== Available data

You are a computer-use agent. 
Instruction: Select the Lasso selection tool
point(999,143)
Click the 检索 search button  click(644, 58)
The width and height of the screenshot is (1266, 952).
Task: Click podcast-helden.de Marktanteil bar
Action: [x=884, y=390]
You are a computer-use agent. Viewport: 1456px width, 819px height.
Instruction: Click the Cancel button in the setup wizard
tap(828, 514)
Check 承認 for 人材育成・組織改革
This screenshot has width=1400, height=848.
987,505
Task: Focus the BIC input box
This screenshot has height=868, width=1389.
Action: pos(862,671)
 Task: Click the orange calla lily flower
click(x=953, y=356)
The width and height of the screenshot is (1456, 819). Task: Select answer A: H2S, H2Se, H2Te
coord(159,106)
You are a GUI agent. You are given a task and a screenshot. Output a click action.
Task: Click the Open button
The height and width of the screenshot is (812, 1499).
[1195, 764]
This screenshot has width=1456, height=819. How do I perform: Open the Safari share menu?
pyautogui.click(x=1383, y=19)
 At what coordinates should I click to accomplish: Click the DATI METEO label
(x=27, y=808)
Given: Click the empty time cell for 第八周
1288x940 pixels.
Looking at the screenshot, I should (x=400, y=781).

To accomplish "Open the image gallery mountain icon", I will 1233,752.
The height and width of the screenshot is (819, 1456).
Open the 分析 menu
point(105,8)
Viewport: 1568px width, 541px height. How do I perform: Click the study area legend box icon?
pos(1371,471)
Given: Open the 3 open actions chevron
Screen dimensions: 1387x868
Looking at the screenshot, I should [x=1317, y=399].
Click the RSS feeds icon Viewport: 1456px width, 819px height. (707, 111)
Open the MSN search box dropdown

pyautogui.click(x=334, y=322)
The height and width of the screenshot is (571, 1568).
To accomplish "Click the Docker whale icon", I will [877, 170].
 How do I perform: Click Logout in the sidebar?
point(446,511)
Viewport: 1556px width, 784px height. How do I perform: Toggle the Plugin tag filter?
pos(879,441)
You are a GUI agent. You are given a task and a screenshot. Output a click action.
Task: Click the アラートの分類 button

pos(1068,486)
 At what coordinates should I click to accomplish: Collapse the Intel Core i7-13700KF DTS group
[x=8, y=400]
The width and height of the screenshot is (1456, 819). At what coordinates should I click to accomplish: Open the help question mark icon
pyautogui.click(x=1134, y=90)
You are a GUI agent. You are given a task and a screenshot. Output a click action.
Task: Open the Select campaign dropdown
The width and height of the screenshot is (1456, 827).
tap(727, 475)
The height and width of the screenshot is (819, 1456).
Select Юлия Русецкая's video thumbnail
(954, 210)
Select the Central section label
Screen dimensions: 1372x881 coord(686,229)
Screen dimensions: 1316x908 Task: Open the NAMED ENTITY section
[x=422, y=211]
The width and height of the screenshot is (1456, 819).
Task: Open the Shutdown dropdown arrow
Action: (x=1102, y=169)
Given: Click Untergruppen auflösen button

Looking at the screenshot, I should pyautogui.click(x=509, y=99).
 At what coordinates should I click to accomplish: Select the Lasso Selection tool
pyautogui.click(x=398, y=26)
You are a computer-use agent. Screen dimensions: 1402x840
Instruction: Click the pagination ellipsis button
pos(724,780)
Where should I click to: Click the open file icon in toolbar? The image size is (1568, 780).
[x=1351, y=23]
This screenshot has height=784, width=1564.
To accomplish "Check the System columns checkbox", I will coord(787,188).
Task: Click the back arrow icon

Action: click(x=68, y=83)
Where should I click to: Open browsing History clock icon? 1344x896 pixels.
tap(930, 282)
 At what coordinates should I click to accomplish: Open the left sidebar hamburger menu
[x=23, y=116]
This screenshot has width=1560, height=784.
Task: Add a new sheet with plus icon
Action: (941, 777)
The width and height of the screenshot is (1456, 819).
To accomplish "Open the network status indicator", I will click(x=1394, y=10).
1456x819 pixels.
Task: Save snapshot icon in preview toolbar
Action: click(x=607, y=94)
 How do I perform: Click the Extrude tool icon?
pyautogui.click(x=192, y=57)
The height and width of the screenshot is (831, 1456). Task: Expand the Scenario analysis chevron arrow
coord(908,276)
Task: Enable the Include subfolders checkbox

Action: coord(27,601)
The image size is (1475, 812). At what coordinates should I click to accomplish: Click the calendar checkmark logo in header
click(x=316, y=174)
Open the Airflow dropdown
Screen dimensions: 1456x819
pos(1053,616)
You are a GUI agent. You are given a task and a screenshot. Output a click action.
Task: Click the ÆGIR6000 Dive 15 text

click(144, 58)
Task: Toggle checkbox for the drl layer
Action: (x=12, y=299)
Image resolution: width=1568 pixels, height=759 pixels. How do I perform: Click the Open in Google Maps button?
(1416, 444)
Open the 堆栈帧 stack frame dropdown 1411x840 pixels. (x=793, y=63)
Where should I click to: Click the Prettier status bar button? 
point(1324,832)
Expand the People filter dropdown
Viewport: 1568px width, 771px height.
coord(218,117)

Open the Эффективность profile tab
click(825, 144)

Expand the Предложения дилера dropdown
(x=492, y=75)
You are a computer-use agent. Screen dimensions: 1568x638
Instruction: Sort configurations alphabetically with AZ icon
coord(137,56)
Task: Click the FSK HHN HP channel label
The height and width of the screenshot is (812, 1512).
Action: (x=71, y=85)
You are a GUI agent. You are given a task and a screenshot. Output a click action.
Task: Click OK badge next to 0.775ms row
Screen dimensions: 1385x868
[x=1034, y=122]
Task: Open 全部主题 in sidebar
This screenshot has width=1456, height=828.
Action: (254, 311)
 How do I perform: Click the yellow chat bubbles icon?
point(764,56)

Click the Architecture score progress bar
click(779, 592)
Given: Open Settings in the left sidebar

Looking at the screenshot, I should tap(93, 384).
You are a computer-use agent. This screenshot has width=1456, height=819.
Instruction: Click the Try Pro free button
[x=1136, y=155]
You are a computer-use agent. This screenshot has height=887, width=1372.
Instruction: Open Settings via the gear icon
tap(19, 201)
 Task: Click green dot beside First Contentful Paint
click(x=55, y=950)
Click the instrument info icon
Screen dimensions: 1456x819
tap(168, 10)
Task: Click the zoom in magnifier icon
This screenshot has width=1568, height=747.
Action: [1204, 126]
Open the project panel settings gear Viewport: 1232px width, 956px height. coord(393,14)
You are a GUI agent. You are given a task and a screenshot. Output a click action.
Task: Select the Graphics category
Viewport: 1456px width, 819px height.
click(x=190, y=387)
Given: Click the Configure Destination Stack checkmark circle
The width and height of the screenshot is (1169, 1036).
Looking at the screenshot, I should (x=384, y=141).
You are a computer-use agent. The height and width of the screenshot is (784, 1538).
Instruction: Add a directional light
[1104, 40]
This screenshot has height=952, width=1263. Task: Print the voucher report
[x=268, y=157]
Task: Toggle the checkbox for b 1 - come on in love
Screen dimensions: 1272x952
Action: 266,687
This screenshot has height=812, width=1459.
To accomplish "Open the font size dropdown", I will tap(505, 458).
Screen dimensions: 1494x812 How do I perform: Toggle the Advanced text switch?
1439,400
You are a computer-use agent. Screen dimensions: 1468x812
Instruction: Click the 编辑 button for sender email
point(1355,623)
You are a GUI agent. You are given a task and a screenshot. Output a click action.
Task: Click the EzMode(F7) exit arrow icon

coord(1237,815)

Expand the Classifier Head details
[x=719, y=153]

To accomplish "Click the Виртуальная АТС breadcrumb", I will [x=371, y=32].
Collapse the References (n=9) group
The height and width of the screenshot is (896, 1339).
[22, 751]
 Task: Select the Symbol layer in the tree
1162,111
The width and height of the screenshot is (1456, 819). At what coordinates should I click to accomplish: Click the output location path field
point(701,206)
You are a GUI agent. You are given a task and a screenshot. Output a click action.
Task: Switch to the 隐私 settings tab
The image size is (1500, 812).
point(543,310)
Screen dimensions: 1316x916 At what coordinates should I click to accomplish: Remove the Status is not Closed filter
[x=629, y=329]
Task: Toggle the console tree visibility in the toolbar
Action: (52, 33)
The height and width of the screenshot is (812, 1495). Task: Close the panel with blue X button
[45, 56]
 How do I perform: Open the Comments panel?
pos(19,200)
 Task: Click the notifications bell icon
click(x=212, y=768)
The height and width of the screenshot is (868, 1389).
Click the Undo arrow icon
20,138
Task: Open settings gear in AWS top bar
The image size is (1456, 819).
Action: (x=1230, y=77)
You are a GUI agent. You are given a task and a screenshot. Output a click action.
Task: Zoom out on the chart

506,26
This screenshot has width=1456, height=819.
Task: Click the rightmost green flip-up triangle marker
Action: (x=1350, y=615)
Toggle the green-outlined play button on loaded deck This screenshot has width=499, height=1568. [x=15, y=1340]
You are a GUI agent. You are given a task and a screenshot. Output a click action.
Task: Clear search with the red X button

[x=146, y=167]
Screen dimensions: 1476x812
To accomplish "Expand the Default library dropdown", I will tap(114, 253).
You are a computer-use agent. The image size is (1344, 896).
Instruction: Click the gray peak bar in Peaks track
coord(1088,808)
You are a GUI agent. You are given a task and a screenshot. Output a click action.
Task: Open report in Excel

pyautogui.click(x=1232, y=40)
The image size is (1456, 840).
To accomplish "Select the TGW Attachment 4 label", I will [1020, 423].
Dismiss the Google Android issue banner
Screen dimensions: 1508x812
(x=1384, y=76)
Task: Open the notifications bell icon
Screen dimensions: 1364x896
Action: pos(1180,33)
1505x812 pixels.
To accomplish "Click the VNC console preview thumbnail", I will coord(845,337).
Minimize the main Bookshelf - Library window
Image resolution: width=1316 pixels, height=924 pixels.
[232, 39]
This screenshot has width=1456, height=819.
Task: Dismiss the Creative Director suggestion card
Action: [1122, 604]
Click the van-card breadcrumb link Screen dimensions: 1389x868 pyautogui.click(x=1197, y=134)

====

_Activity_:
Return every line from the entries above that contains the word "computer".

_Exercise answer_:
You are a computer-use agent. 
You are a computer-use agent. Viewport: 1456px width, 819px height.
You are a computer-use agent. Screen dimensions: 1402x840
You are a computer-use agent. Screen dimensions: 1568x638
You are a computer-use agent. This screenshot has width=1456, height=819.
You are a computer-use agent. This screenshot has height=887, width=1372.
You are a computer-use agent. The height and width of the screenshot is (784, 1538).
You are a computer-use agent. Screen dimensions: 1468x812
You are a computer-use agent. The image size is (1344, 896).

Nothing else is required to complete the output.